Document >>
The titles for the mini-courses are now available:

• Julie Bergner: “To $(\infty,1)$-categories and beyond”
• Dennis Borisov: “Simplicial techniques in derived $C^{\infty}$-geometry”
• Thomas Schick: “Differential $K$-theory”
Posted by: Chris Rogers on May 7, 2012 11:04 AM | Permalink | Reply to this
Read the post Geometric quantization on moduli ∞-stacks
Weblog: The n-Category Café
Excerpt: A talk on higher geometric quantization on higher moduli stacks.
Tracked: July 9, 2012 9:12 AM

### Henriques on von Neumann 2-algebras

Some lightning summaries of some of the talks, here in Göttingen:

André Henriques discussed a proposal for what the higher categorical analog of a von Neumann algebra should be.

He provided evidence that the pattern is like this:

in analogy to how every von Neumann algebra is a suitable subalgebra of suitable endomorphisms of the essentially unique infinite dimensional separable Hilbert space $H$

$A \subset B(H) \subset End(H) \,,$

so a von Neumann 2-algebra should be a suitable topological sub-monoidal category of the monoidal category

$Bimod(R) = End(R)$

of endomorphisms of the essentially unique type $III_1$ von Neumann algebra factor – and endomorphisms here are endo-bimodules.

It helps if you think of this in terms of n-vector spaces given by algebras and bimodules: think of $R$ as presenting the essentially unique “most infinite dimensional” separable 2-Hilbert space. Then a von Neumann 2-algebra is a suitable sub-2-algebra of its endomorphisms.

Posted by: Urs Schreiber on July 9, 2012 4:13 PM | Permalink | Reply to this

### Re: Henriques on von Neumann 2-algebras

If abelian von Neumann algebras are like measure spaces (or algebras of bounded functions on them), what would symmetric von Neumann 2-algebras be like?

Given information >>
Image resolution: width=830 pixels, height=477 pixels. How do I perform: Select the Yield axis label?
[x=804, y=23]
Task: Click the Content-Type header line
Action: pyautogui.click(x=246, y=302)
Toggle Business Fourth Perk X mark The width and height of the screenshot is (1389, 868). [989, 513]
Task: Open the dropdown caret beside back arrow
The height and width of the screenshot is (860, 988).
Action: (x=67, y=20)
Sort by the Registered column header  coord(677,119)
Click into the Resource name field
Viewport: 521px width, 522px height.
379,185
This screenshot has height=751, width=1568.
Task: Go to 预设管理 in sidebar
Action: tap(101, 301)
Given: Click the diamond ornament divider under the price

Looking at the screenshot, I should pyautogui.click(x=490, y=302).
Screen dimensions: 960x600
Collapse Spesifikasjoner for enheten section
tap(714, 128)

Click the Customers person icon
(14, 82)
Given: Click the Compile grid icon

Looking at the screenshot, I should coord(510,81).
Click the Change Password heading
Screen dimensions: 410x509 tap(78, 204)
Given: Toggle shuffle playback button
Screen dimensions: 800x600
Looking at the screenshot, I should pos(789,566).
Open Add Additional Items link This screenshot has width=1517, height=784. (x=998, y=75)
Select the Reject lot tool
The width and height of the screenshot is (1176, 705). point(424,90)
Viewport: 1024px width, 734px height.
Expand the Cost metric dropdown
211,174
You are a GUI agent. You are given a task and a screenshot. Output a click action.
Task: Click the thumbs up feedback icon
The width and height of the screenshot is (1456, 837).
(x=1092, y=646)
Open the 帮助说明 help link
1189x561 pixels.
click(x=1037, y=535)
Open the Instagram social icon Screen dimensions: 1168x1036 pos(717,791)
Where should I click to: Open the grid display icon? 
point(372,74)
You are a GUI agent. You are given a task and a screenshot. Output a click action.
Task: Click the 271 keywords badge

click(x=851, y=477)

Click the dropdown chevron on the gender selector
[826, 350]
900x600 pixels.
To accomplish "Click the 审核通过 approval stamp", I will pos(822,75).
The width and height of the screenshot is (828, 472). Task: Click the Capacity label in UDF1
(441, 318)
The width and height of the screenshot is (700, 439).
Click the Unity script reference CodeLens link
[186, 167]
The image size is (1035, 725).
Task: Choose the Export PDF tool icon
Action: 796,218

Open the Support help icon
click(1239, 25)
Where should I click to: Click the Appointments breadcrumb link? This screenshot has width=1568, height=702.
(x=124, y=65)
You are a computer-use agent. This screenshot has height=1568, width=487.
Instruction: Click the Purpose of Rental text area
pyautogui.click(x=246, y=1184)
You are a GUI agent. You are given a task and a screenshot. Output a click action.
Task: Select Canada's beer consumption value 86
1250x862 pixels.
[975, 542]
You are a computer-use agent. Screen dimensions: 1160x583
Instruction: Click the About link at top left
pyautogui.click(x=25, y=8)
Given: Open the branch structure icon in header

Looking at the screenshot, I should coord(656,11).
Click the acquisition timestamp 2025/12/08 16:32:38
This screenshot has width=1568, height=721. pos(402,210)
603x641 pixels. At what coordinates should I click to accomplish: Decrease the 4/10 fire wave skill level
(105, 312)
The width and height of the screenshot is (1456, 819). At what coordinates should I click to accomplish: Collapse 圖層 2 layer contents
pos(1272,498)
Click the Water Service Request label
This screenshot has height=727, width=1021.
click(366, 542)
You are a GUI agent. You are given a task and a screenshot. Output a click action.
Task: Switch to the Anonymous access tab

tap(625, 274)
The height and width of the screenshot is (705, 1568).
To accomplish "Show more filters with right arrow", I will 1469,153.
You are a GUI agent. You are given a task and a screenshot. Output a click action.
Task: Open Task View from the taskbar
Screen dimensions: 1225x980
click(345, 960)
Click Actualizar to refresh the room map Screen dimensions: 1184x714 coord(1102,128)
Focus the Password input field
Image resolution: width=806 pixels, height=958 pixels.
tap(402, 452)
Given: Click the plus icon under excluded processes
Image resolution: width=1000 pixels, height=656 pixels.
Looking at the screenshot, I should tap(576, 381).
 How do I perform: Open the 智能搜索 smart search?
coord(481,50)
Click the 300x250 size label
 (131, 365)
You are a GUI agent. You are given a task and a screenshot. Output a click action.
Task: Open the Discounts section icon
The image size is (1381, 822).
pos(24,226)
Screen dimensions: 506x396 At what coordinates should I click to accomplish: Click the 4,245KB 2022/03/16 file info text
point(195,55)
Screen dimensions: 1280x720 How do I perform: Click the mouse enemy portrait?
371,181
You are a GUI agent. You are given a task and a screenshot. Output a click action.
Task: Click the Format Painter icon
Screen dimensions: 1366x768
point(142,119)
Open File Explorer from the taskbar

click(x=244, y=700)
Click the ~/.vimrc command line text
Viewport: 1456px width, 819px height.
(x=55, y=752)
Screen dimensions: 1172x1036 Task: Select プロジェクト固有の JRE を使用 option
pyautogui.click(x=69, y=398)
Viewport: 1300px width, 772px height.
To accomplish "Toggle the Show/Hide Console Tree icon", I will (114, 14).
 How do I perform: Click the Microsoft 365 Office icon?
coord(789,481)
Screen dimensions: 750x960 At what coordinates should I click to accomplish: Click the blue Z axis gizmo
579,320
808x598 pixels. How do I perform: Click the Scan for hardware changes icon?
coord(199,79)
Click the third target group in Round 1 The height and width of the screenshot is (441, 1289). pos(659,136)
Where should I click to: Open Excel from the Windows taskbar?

Instruction 1 >>
Do these statements agree with the blog thread? Answer yes or no for each, and quote the words from the blog thread that settle it.
(a) The talks being summarized were given in Göttingen.
(b) The summary of the Henriques talk was posted by Chris Rogers.
(c) Henriques described endomorphisms in his proposal as endo-bimodules.
Instruction 2 >> Repeat the blog thread word for word from "The titles for" to "higher moduli stacks.".
The records come from a separate source, not from the blog thread.

Complete output 1 >>
(a) Yes: "here in Göttingen"
(b) No: "Posted by: Urs Schreiber on July 9, 2012 4:13 PM"
(c) Yes: "endomorphisms here are endo-bimodules"

Complete output 2 >>
The titles for the mini-courses are now available:

• Julie Bergner: “To $(\infty,1)$-categories and beyond”
• Dennis Borisov: “Simplicial techniques in derived $C^{\infty}$-geometry”
• Thomas Schick: “Differential $K$-theory”
Posted by: Chris Rogers on May 7, 2012 11:04 AM | Permalink | Reply to this
Read the post Geometric quantization on moduli ∞-stacks
Weblog: The n-Category Café
Excerpt: A talk on higher geometric quantization on higher moduli stacks.